> [Work order] Please set down exactly the lines from the one containing "Task: Expand the Hyphenation dropdown" through the last line of the records below, both included, with no pictures.

^^^^

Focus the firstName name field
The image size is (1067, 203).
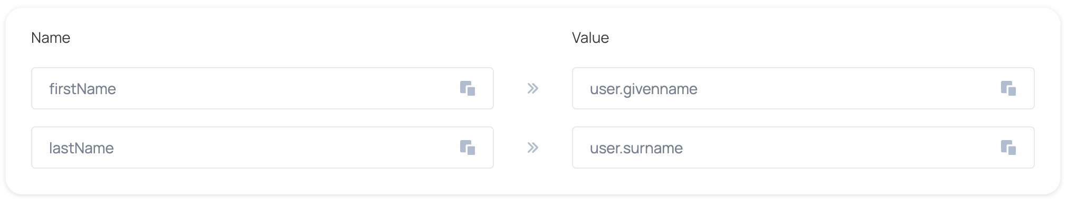tap(262, 88)
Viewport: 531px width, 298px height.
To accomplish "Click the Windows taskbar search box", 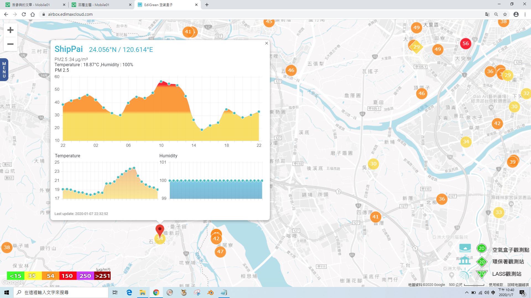I will [x=61, y=292].
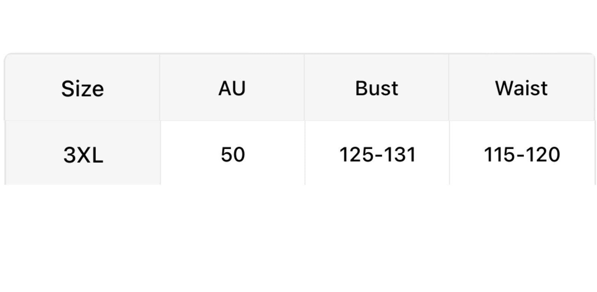Screen dimensions: 597x292
Task: Click the number 120 in Waist range
Action: click(545, 154)
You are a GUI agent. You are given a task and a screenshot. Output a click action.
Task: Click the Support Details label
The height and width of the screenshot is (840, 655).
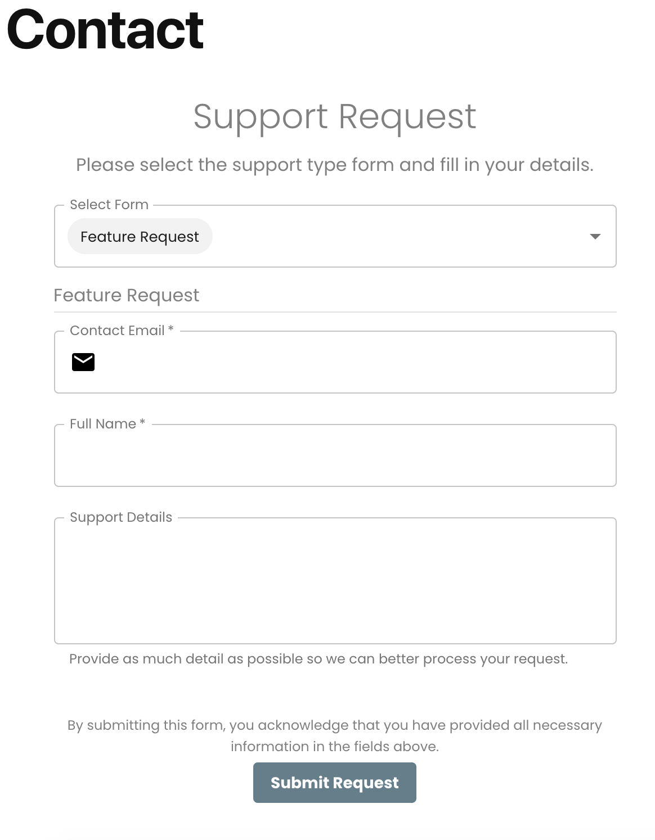click(x=121, y=517)
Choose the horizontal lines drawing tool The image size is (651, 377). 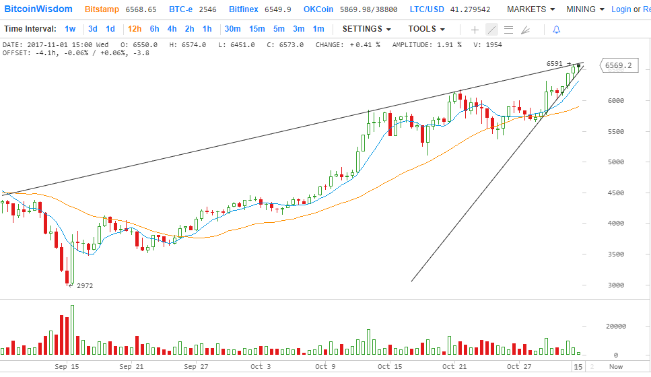click(508, 30)
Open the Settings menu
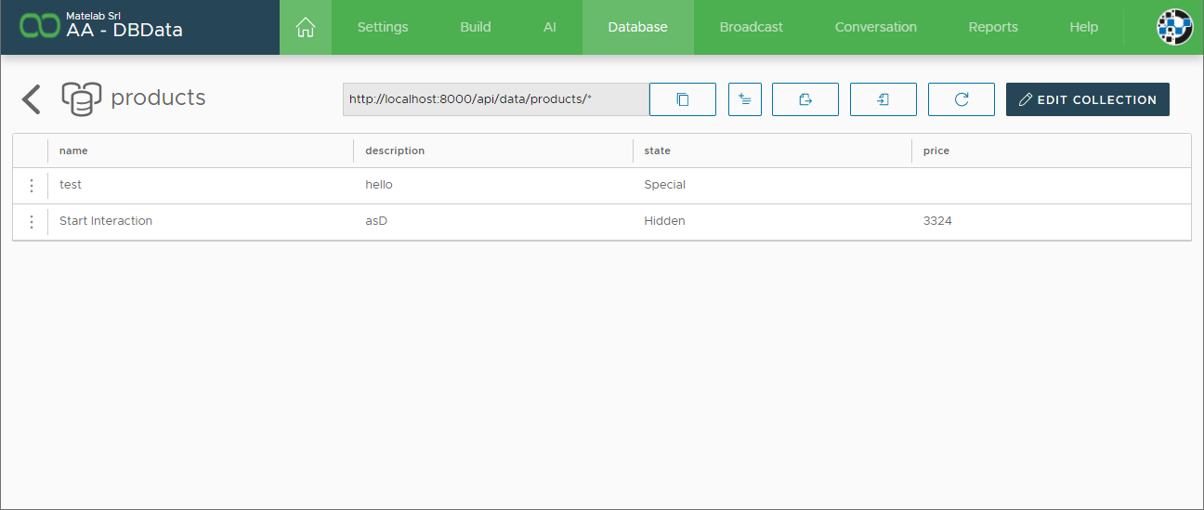The image size is (1204, 510). click(x=383, y=28)
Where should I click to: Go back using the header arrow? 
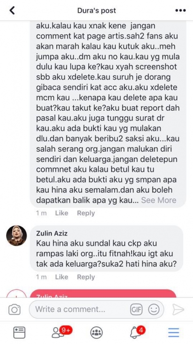[x=12, y=10]
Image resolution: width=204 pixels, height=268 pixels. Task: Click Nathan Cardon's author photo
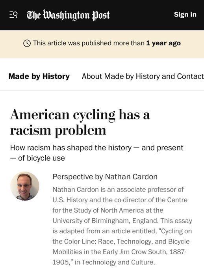(x=25, y=186)
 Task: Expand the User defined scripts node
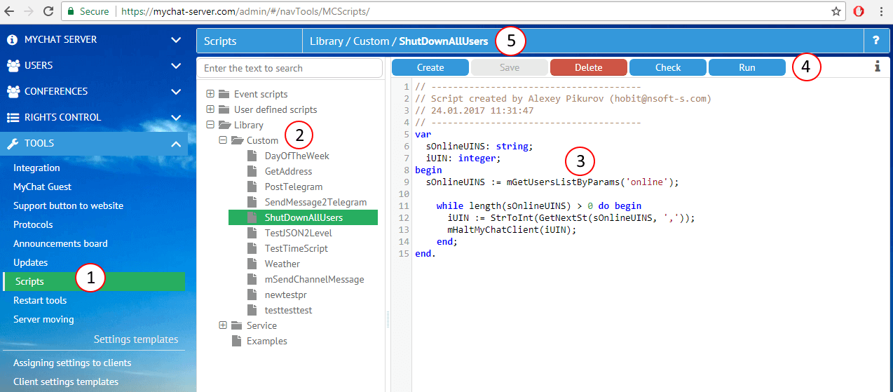210,109
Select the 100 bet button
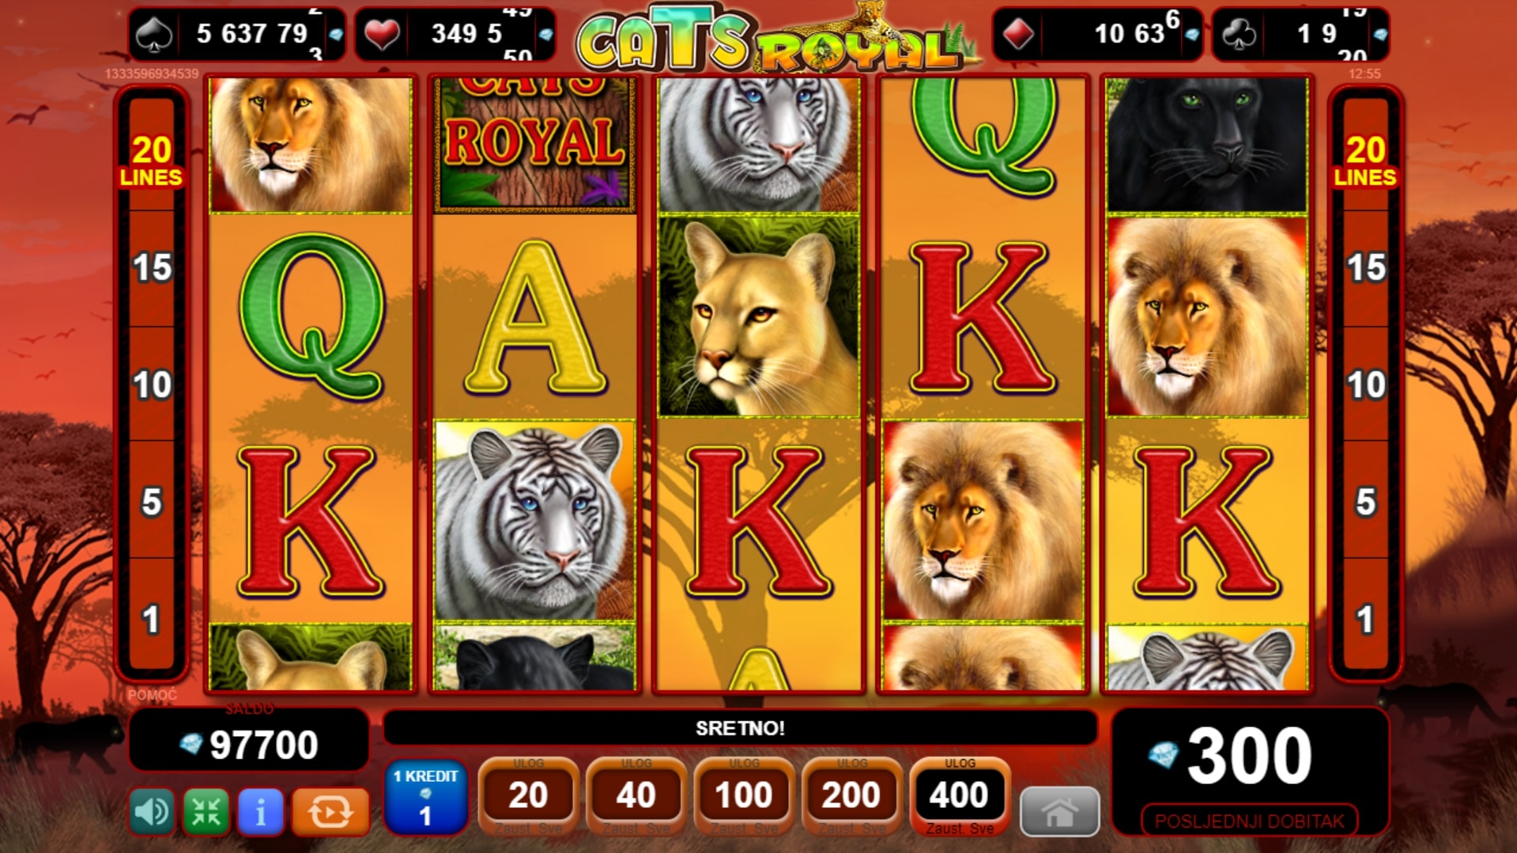Screen dimensions: 1517x853 click(743, 797)
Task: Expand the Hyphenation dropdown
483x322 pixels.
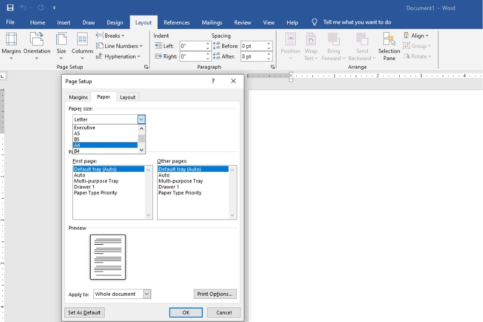Action: click(119, 56)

^^^^

> [Output for this task]
Task: Expand the Hyphenation dropdown
483x322 pixels.
Action: click(119, 56)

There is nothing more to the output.